New York Mayor Eric Adams defends pope after use of gay slur but catches flack for his remarks

NEW YORK — Mayor Eric Adams defended the Pope following the pontiff’s use of a derogatory term for gay people, saying Wednesday that the leader of the Catholic Church, like him, is a target of the “word police.”

Adams' backing came after reports emerged that Pope Francis used an offensive Italian slang word in a closed door meeting last week with more than 200 other high-ranking church prelates. On Tuesday, the Vatican issued an apology.

Adams, who traveled to Rome earlier this month to meet with Pope Francis as part of a conference, took a more aggressive stance in defending the pope, criticizing those he’s come to view as nitpickers when it comes to language.

“The word police is out there all the time,” Adams said during an appearance Wednesday on 94.7’s “Jonesy in the Morning” show.

“When you do thousands of speeches and communications, you may say something that you want to say differently. But people should listen to the heart of people, and the work this pope has done is just really impactful across the entire globe.”

Adams on other occasions has blamed the “word police” for what he perceives as criticism.

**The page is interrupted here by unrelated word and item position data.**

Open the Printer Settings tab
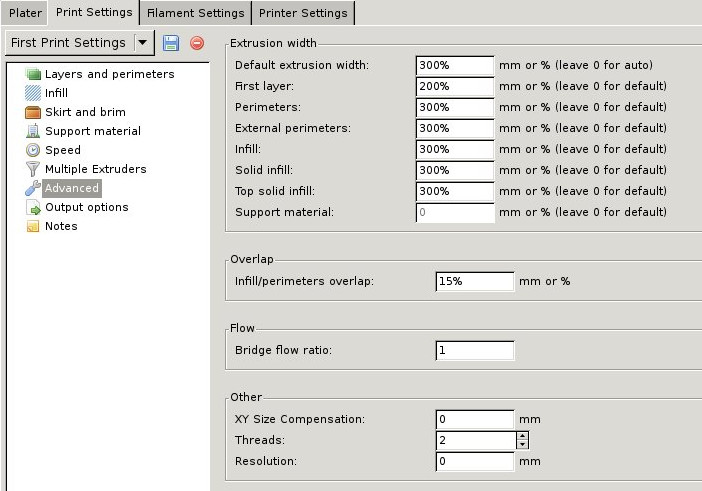Viewport: 702px width, 491px height. click(303, 13)
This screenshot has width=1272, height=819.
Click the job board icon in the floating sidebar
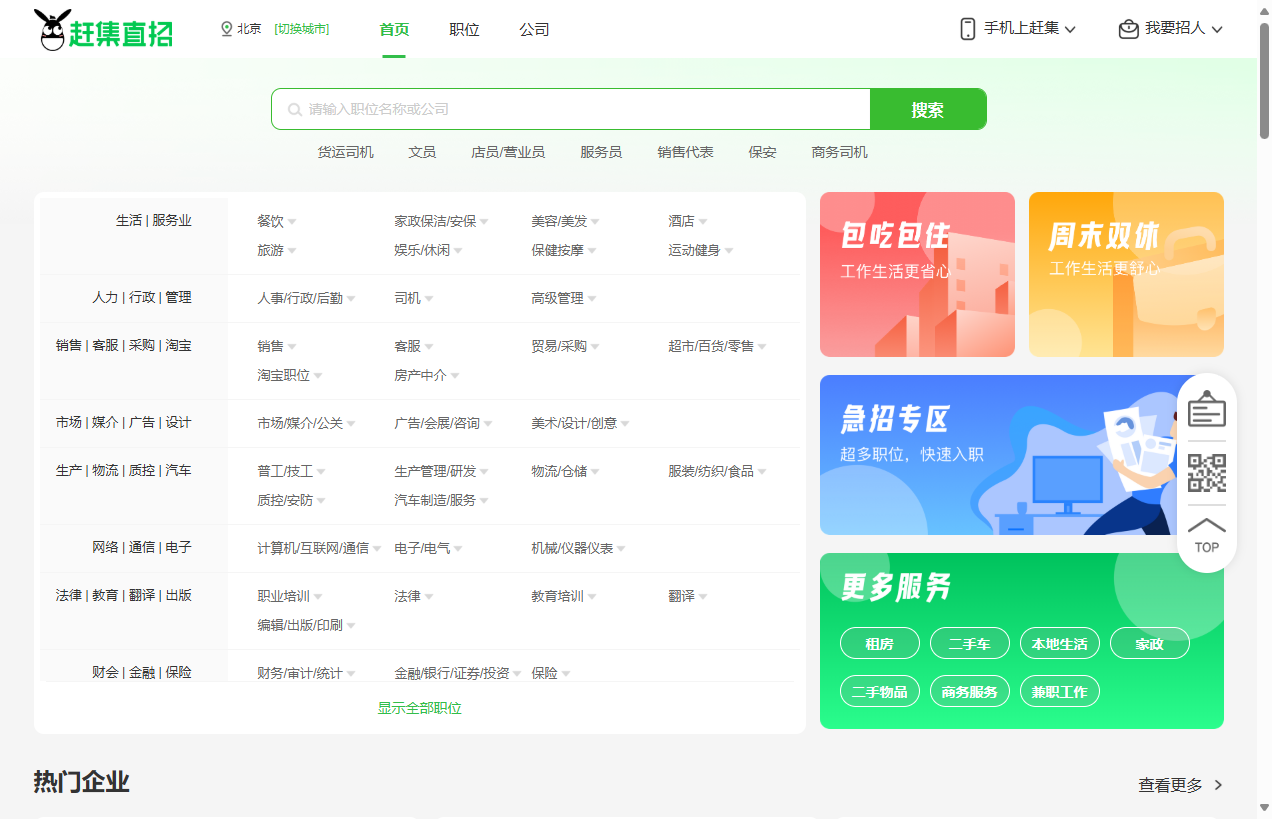[1206, 408]
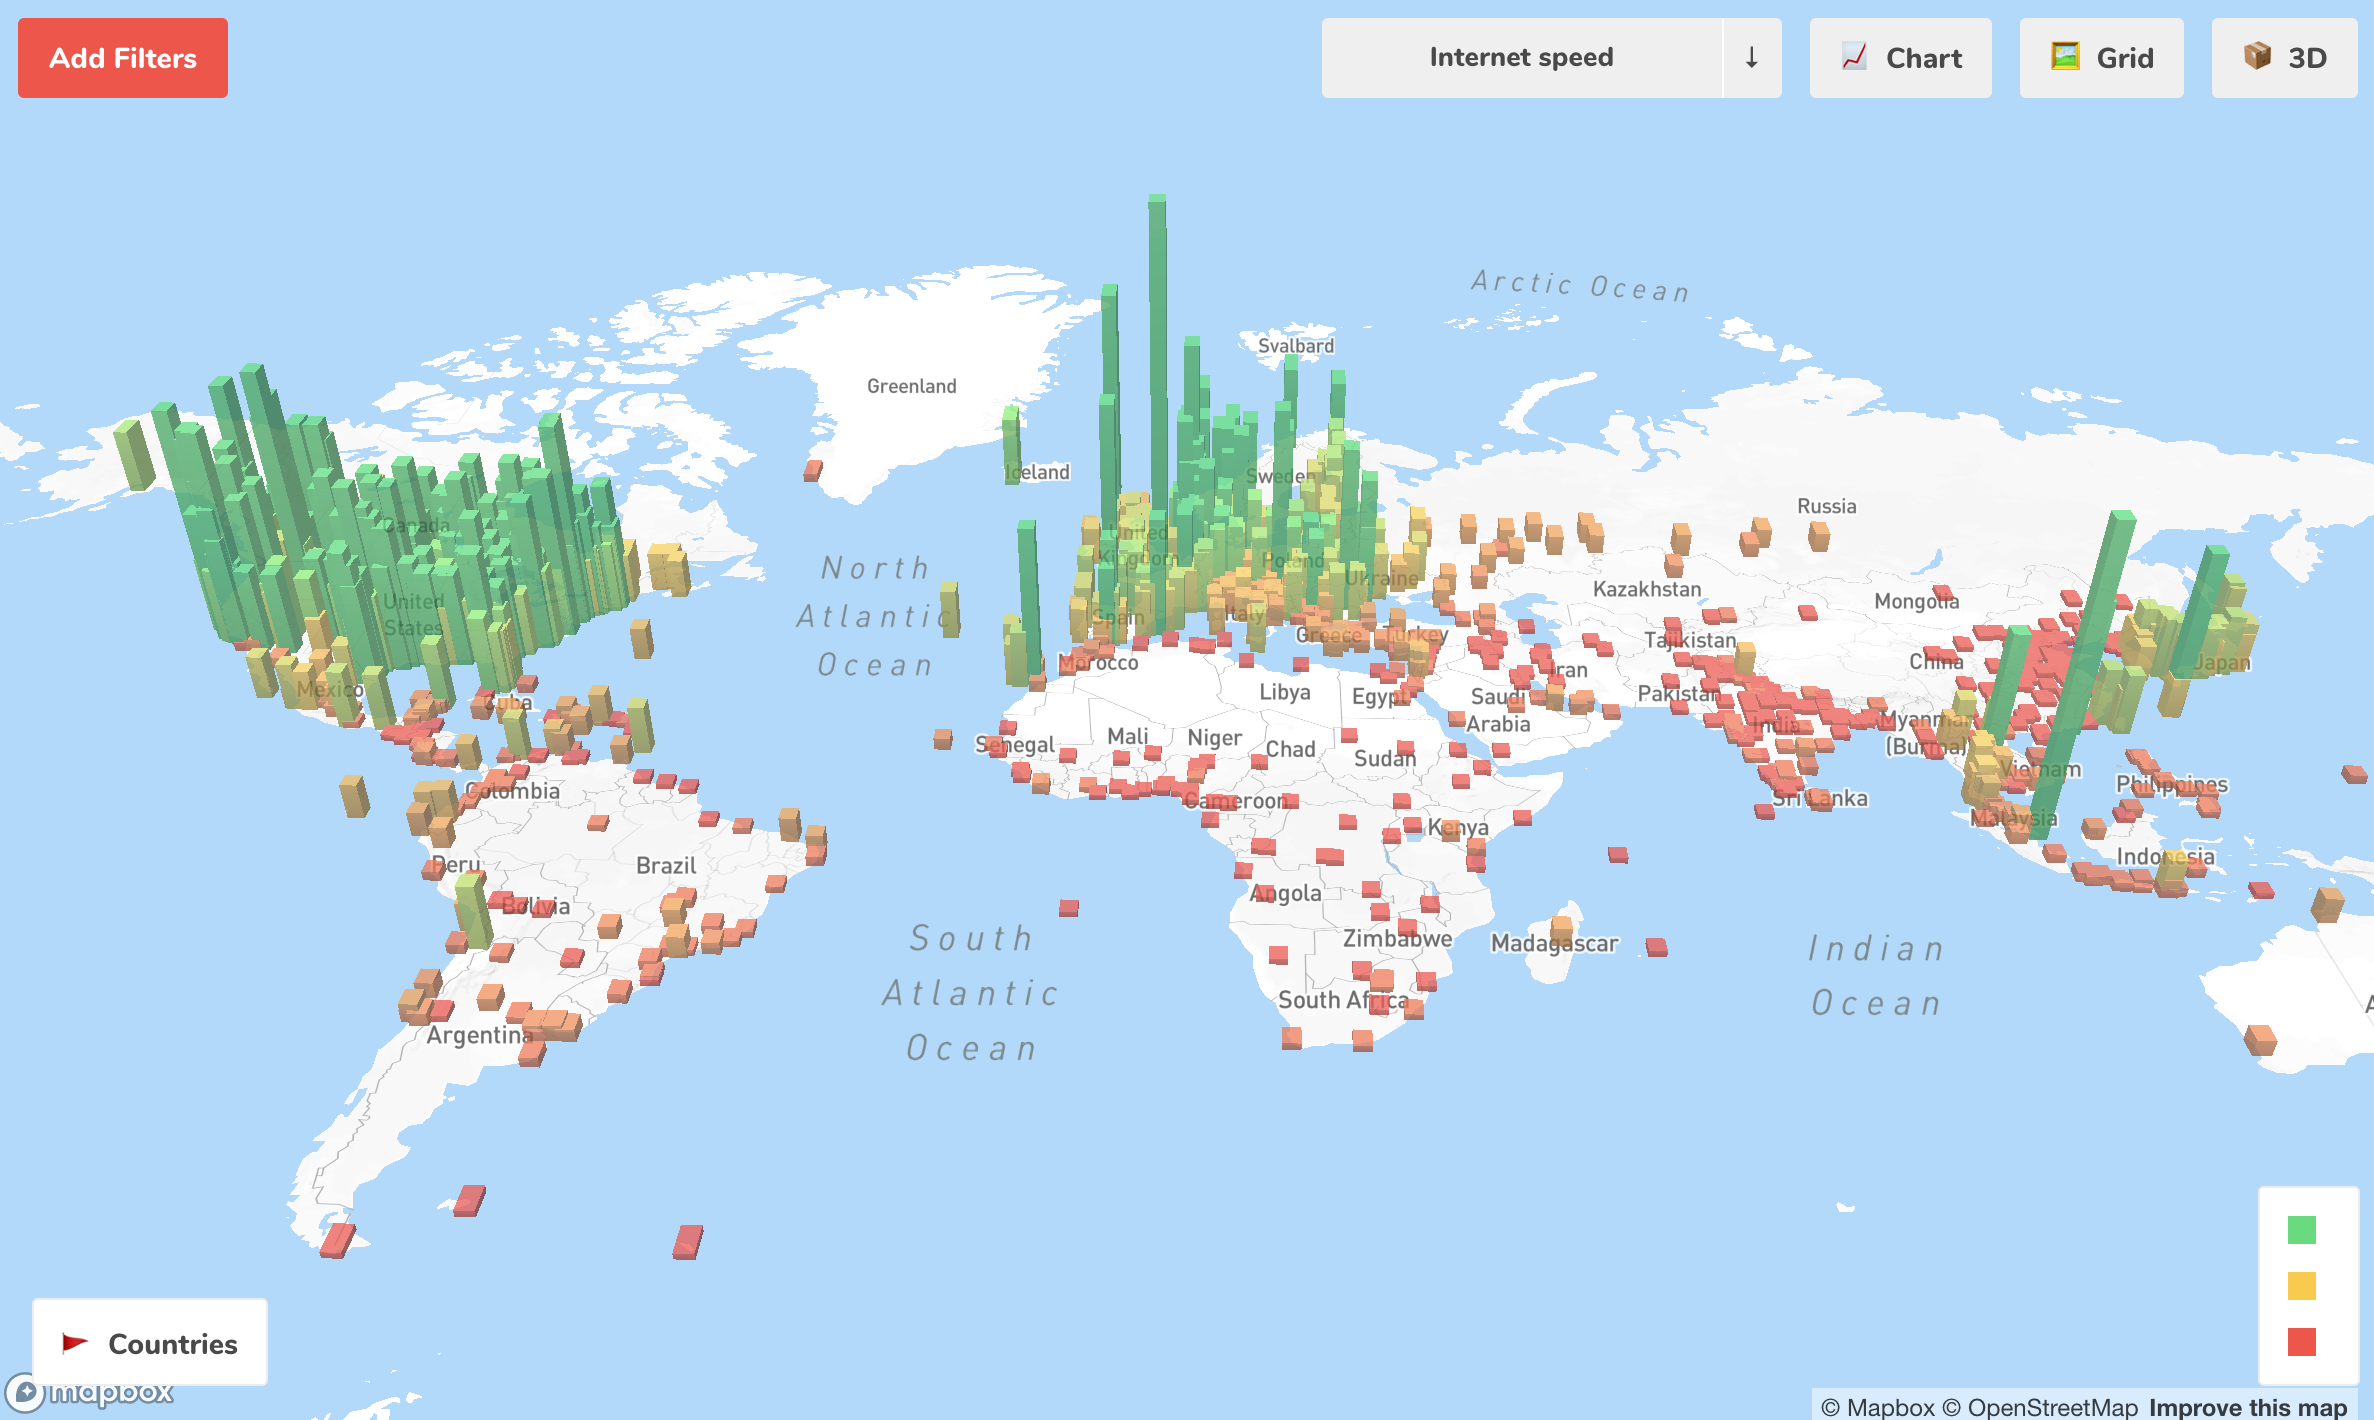Click the chart line graph icon
Image resolution: width=2374 pixels, height=1420 pixels.
[1854, 57]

Over the past few months, he’s used the term to defend his handling of the city’s migrant crisis, Gov. Hochul saying Black kids in the Bronx don’t know what the word computer means, and his description of migrants as “excellent swimmers.”

When asked about the “excellent swimmers” remarks on the “Cats & Cosby” radio show two weeks ago, Adams said that there’s “a whole ‘I-hate-Eric’ section that sits up every day and say, ‘We’re the word police for Eric Adams.'”

“I don’t respond to that madness,” he said at the time.

After the Pope’s remarks became public, Vatican spokesman Matteo Bruni acknowledged the backlash to the cleric’s joking use of the slur.

“The pope never intended to offend or express himself in homophobic terms, and he extends his apologies to those who were offended by the use of a term that was reported by others,” Bruni said.

According to reports, Pope Francis used the term in response to a question about whether the Catholic Church should allow openly gay men to attend seminary. The pope answered no, saying the schools for training priests are full of “frociaggine,” several sources who were present for the meeting told Italian news outlets.

Adams’ defense of the pope sparked its own backlash — especially given the apology issued by the Vatican.

Allen Roskoff, a longtime LGBT activist and president of the Jim Owles Liberal Democratic Club, noted that the mayor has defended people “who use derogatory terms for the LGBT community,” a reference to several people Adams appointed to his administration.

Early in Adams’ tenure, LGBTQ lawmakers crticized the mayor’s decision to hire three men with histories of anti-gay views for high-profile jobs in his administration.

“It is wrong for him to accept that from anybody, whether it’s the pope or the person on a street corner,” Roskoff said. “Words hurt, and if he doesn’t know that, he has a problem.”